The Global Nexus: Dialog Imajiner Rendra-Sarwo Edie

-- Christianto Wibisono*

KESIBUKAN luar biasa di Bandara Paradiso. Omar Dani, Harry Patch (serdadu Inggris terakhir dari Perang Dunia I) Cory Aquino, Mbah Surip, dan WS Rendra berdatangan. dalam urutan beda hari. Jenderal Sarwo Edie menyambut sang Burung Merak dengan antusias.

SE: Selamat datang Bung Rendra. Dari hiruk-pikuk kumpul kebo sistem presidensial parlementer di Indonesia di mana semua pihak merasa mau jadi Tuhan untuk menunjukkan kekuasaan partisan. Mahkamah Agung ditolak KPU, dibenarkan MK, jadi di mana letak agungnya?

WR: Mas Sarwo, setelah memperoleh dukungan landslide, walaupun saya salah hitung dan berkampanye untuk Mega Prabowo di Bantar Gebang -menantu Anda, SBY, harus mengikuti teladan Anda menjadi negarawan nonpartisan.

SE: Menantu saya benar-benar ingin mewariskan legacy, karena itu dia memilih Boediono, seperti ketika Bung Karno memilih Djuanda sebagai perdana menteri dan menteri pertama. Djuanda tidak mewakili partai politik yang sudah memuakkan Bung Karno, dengan politicking saling menjatuhkan lawan politik tidak lebih lama dari dua tahun. Bahkan, rekan separtai pun bisa terguling oleh manuver sesama tokoh satu partai.. Saya yakin SBY akan menerima masukan yang sehat, objektif, demi kepentingan nasional. Bahkan, ia siap menerima partisipasi PDI-P, tapi malah dituduh mau jadi Soeharto baru. Padahal, tidak mungkin lagi dia maju tahun 2014. Para lawan politik itu mengukur SBY dari tingkah laku mereka sendiri, yang tidak gentleman untuk mengaku kalah.

WR: Mas Sarwo, saya berpikir melampaui politik partisan. Kebetulan, saya baca dan ikuti perkembangan sekitar penggodokan kabinet. UU Kementerian Negara No 39 Tahun 2009 merupakan pengukuhan dari struktur organisasi dan jumlah menteri KIB (Kabinet Indonesia Bersatu) yang de facto dibentuk oleh duet SBY-JK. Sejarah pembentukan KIB merupakan produk "dagang sapi" yang alot dan menyita waktu jauh melebihi normal. Bahkan, diwarnai gebrak meja, tekanan gerilya politik sampai jauh larut malam dengan pelbagai nuansa SARA yang tidak etis.
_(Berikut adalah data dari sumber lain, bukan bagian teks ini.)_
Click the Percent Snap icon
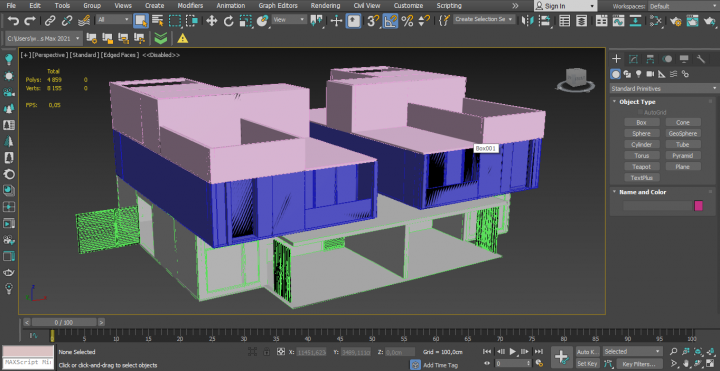720x371 pixels. point(407,21)
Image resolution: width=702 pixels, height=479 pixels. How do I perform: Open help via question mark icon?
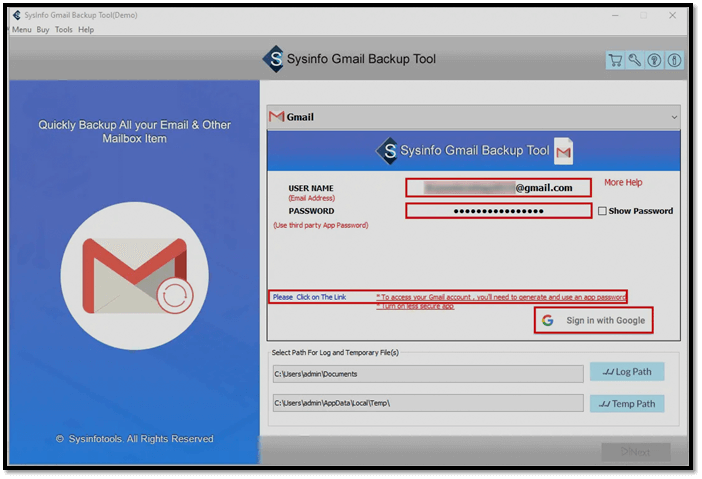pos(655,61)
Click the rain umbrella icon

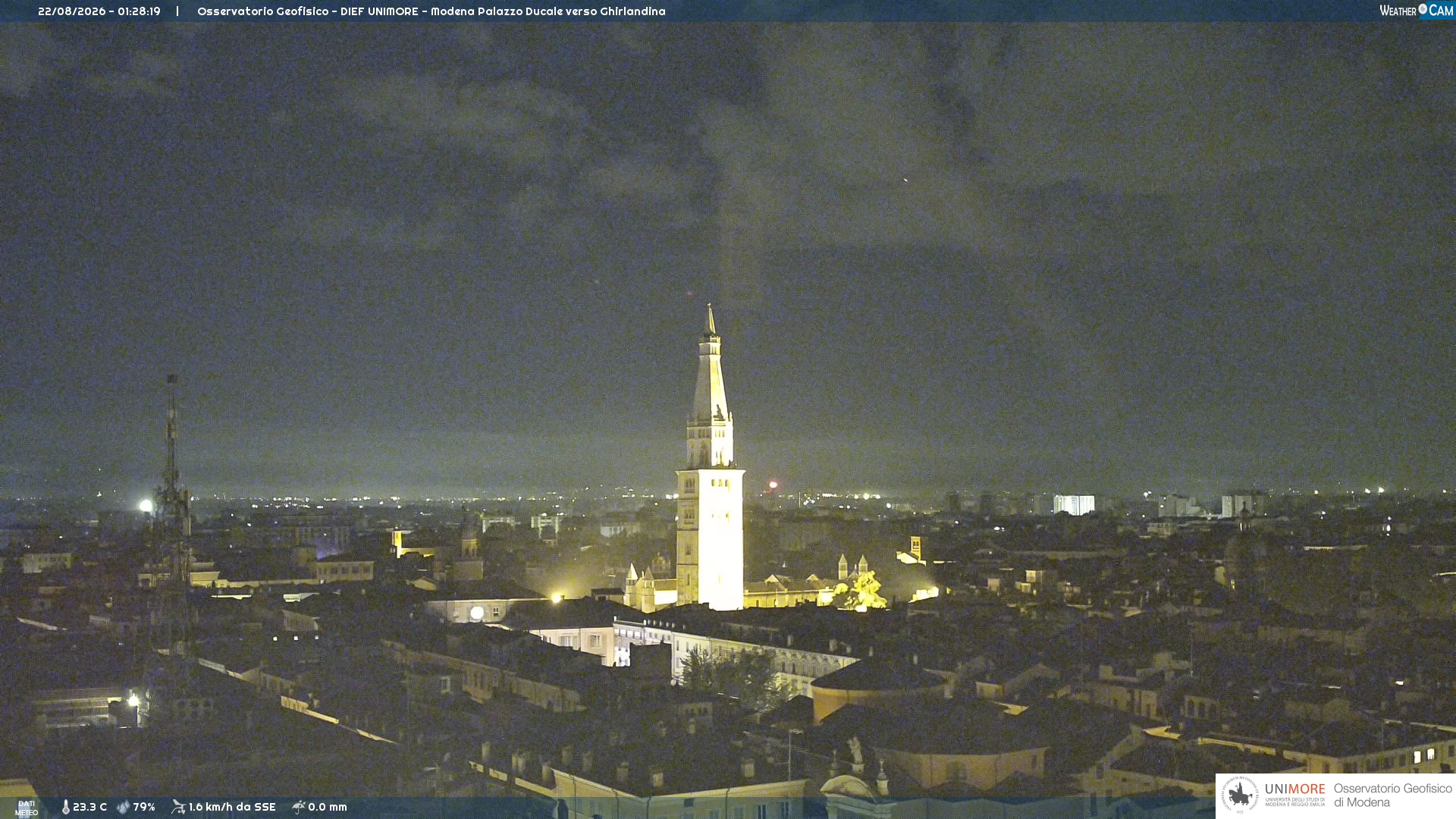[x=299, y=807]
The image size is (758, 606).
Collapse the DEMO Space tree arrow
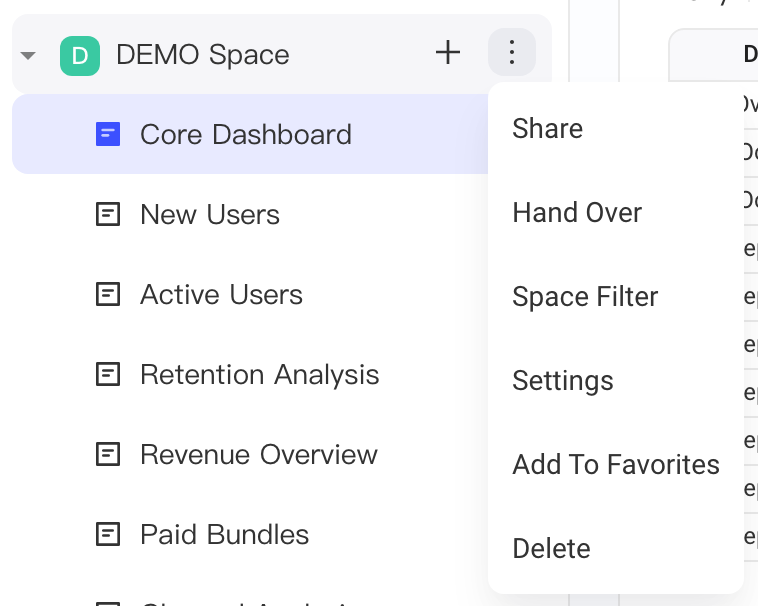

Semuanya karena posisi presiden terpilih, yang hanya menguasai partai kecil di DPR. Sejak semula, dalam duet SBY-JK sudah tersimpan bibit rivalitas, karena temperamen dan perbedaan karakter, serta ambisi terselubung pasangan pragmatis nonideologis ini.

SE: Manuver JK merebut posisi Ketua Umum Golkar merupakan langkah yang semula direstui oleh SBY. Tapi, dalam perkembangan selanjutnya, posisi ketua umum partai terbesar malah dikapitalisasi oleh JK untuk menyerobot mandala perhatian publik dan mengorbitkan penampilan yang secara psikologis menimbulkan sindrom "Matahari Kembar".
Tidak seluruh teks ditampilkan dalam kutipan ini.